Making a big Excel file without running out of memory

2,196 views
Skip to first unread message

Ram Rachum

unread,
May 15, 2011, 6:41:10 PM5/15/11
to python...@googlegroups.com
Hello folks,

I work on a Django website, and I wrote code that uses `xlwt` to produce a big Excel file, with about 10,000 rows and 15 columns. The `.xls` file weights about 1.5 megabytes. I actually don't know if this is considered a big file or not; 1.5 megabytes sounds pretty small, but generating this report seems to have crashed our (decent) web server several times. When we make smaller excel files, like 1,000 rows, the server doesn't crash, but 10,000 rows make Apache crash and stop responding to visitors.

I'm guessing that the server just runs out of memory. We keep the entire `.xls` file as a string and then send it to the browser. Perhaps this is causing the problem? But on the other hand the `.xls` is only 1.5 MB, so perhaps the memory waste goes on `xlws` data structures?

Does anyone have any clue what to do in order to generate big excel files without crashing our server?


Thanks,
Ram.
Message has been deleted
Message has been deleted

derek

unread,
May 16, 2011, 2:37:04 AM5/16/11
to python-excel
Just a heads-up Ram. John, who answers most of the questions on this
list, will not be impressed with vague statements like "seems to have
crashed" and "'I'm guessing that...".

When reporting a problem, you need to be as specific as possible about
elements such as:
* the specs for your machine, including versions of software in use
* error traces/logs that are created
* the script that is causing the problem (full details, if possible,
otherwise a minimal test script that can reproduce this problem)
* whether or not you can reproduce the crash outside of the Django
environment.

I also say this because I have managed to produce large Excel reports
under Django without the problems you have encountered.

Derek

Chris Withers

unread,
May 16, 2011, 2:51:23 AM5/16/11
to python...@googlegroups.com, Ram Rachum
On 15/05/2011 23:41, Ram Rachum wrote:
> I work on a Django website, and I wrote code that uses `xlwt` to produce
> a big Excel file, with about 10,000 rows and 15 columns. The `.xls` file
> weights about 1.5 megabytes.

That's not a big workbook ;-)

> a big file or not; 1.5 megabytes sounds pretty small, but generating
> this report seems to have crashed our (decent) web server several times.

I'd suggest the "crash", whether that's memory usage or spmething else,
is related to the Django ORM, and not xlwt.

> I'm guessing that the server just runs out of memory.

How about doing some work to make that not a guess?

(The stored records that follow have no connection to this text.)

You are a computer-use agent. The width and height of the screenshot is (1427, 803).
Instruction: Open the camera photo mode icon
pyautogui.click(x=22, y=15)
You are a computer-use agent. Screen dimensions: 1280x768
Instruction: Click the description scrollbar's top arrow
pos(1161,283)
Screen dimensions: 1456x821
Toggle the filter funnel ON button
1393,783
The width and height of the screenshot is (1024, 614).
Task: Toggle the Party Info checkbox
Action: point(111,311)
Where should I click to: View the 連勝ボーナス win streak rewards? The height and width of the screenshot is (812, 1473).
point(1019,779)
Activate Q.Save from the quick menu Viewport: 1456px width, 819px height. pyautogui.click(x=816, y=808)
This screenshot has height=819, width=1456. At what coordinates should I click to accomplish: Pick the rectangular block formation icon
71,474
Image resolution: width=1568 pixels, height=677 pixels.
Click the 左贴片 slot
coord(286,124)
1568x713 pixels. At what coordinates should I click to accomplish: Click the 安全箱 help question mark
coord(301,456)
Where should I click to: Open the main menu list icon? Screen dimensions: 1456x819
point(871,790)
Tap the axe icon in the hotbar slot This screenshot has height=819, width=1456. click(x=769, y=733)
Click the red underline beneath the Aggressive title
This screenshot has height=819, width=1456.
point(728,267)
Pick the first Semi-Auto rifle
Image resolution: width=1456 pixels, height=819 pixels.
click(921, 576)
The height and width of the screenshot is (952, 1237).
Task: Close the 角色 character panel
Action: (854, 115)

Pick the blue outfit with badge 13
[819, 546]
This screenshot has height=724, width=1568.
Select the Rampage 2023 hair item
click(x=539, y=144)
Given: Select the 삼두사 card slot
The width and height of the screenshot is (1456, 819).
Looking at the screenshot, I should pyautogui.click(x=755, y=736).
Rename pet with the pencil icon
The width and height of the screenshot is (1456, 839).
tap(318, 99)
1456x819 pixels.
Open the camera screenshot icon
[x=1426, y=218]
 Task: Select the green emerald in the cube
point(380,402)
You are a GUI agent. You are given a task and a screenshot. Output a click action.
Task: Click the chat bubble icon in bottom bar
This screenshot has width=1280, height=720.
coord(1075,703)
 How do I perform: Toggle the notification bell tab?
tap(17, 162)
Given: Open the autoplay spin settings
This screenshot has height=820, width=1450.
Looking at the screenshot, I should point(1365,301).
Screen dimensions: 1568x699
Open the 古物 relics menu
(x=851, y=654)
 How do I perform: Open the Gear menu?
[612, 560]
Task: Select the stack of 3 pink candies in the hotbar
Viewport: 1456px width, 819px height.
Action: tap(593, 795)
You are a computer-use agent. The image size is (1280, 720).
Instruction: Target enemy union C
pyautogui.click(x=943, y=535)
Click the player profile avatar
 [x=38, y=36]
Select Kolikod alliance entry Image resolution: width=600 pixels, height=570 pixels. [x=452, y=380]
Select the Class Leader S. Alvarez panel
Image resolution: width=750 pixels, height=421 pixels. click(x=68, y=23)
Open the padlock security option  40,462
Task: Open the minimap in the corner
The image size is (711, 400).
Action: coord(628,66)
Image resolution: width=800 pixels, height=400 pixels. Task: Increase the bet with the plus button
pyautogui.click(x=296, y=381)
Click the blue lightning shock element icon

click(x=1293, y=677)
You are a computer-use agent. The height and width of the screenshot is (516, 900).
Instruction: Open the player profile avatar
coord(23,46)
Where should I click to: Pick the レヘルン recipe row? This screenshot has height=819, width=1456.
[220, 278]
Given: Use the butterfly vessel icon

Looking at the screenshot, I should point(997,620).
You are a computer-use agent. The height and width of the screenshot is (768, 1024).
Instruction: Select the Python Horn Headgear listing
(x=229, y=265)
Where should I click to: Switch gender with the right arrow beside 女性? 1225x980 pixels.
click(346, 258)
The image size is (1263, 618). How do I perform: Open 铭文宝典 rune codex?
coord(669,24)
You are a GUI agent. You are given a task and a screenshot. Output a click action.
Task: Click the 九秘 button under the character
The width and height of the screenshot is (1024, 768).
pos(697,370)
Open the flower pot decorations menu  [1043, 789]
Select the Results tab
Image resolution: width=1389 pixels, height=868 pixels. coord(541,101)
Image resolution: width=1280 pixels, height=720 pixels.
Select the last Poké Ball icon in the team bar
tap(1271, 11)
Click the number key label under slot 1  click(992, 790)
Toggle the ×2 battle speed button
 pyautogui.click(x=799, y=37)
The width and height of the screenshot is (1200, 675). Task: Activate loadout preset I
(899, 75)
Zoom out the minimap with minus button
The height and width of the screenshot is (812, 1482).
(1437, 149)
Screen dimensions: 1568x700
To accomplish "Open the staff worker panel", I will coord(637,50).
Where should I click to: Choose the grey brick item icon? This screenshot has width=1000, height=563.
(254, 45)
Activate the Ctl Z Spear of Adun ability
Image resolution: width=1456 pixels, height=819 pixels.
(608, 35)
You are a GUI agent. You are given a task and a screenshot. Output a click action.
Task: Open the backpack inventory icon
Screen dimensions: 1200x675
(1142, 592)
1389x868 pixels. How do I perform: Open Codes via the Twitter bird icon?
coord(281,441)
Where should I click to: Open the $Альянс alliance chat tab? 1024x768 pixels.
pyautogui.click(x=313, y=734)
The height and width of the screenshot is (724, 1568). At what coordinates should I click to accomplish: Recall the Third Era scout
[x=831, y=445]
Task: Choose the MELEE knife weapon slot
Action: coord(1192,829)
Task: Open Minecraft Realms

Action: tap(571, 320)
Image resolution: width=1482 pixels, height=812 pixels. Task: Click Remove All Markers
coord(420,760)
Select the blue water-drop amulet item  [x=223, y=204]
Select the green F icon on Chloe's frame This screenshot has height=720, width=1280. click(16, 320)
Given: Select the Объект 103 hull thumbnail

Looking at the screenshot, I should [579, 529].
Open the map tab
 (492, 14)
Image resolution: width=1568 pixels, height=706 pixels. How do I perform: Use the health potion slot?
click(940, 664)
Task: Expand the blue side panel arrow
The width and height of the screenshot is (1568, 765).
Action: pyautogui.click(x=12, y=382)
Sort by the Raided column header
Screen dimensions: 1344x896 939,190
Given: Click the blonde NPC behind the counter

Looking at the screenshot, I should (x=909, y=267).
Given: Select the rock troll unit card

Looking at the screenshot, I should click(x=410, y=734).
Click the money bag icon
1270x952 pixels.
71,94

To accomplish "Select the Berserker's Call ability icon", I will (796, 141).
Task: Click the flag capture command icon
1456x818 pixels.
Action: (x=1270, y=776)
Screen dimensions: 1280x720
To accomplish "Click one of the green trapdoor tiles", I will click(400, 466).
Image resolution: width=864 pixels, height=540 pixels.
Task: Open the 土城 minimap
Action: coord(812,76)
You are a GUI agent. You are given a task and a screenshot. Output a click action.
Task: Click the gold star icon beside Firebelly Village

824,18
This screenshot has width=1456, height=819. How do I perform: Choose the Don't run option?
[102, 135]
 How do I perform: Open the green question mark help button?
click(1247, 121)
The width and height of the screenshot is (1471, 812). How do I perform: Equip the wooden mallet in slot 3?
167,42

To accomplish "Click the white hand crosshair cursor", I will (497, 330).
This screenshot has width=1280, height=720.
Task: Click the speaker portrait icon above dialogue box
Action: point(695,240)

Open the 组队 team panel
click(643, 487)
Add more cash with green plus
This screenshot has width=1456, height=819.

> causing the problem? But on the other hand the `.xls` is only 1.5 MB, so
> perhaps the memory waste goes on `xlws` data structures?

A couple of guesses:

- you're creating way too many style objects, you should be using easyxf
to create a few styles and re-using them, rather than creating them each
time you write a cell.

- You might want to try calling flush_row_data every 1000 rows or so.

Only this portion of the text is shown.